When you do a check on https://haveibeenpwned.com/Passwords nothing is sent to the server. Instead the password is hashed locally and a list of the hash range is downloaded, which contains all the hashes and the number of occurrences.
The server doesn't receive the password, neither in plain-text nor hash form.
* user submits password * gets hashed client side * server compares it against stored hashes * server also re-hashes the stored hash, and compares it against the hash received from the client
This would effectively mean that either entering the password, or the password hash would correctly match, since when entering the hash you are effectively "double" hashing the password which gets compared to the double hashed password on the server.
The upside is that users who don't understand hashing or don't feel like opening a sha256 tool wouldn't have to change their behavior or even be confused by a dialog explaining why they should hash the input, while advanced users could find out about the feature via another channel (e.g. hackernews).
The downside would be that it adds an extra hash step to every comparison on the sever.
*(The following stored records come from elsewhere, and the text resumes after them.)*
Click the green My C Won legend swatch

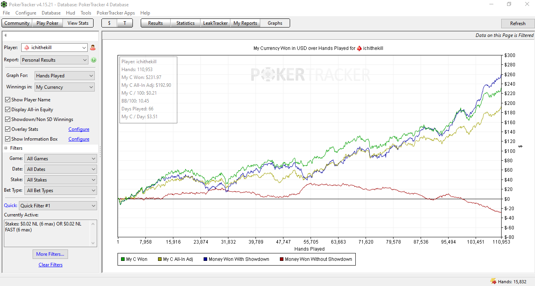tap(123, 259)
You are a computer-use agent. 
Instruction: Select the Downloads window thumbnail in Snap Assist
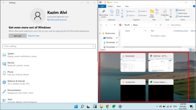pos(133,63)
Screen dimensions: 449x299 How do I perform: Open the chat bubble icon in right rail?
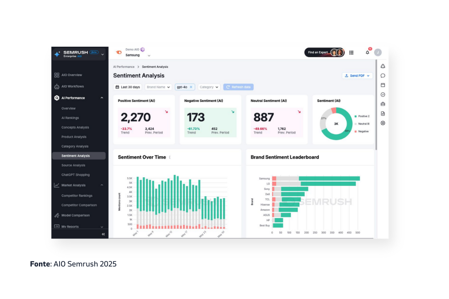(x=383, y=75)
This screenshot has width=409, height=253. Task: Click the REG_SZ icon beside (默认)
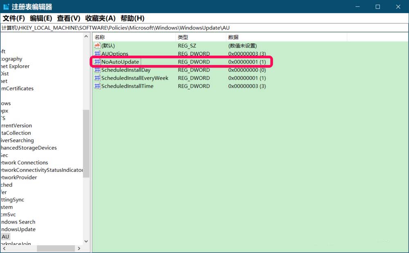(x=97, y=46)
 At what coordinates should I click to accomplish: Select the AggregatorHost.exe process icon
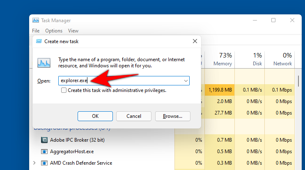pos(44,152)
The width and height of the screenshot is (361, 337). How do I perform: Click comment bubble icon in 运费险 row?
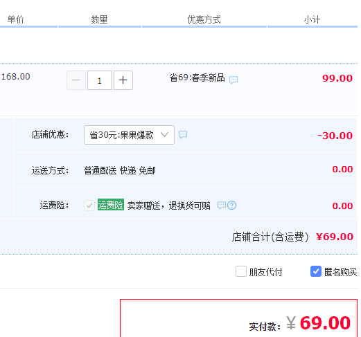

It's hard to know how expensive this would be for them.
I don't know how to verify what the website does, but I think that in a few minutes I'll be able to put together a CURL call that does what we're hoping the website does.
[0]https://haveibeenpwned.com/API/v3#PwnedPasswords
Alternatives: haveibeenpwned.com (free), 1Password Watchtower, Bitwarden breach reports.
The harder part isn't knowing about breaches—it's actually rotating passwords afterward. Most people know they should but don't because it's tedious.
Automated rotation tools are emerging but need careful security architecture (local-only, zero-knowledge) to avoid creating new attack vectors.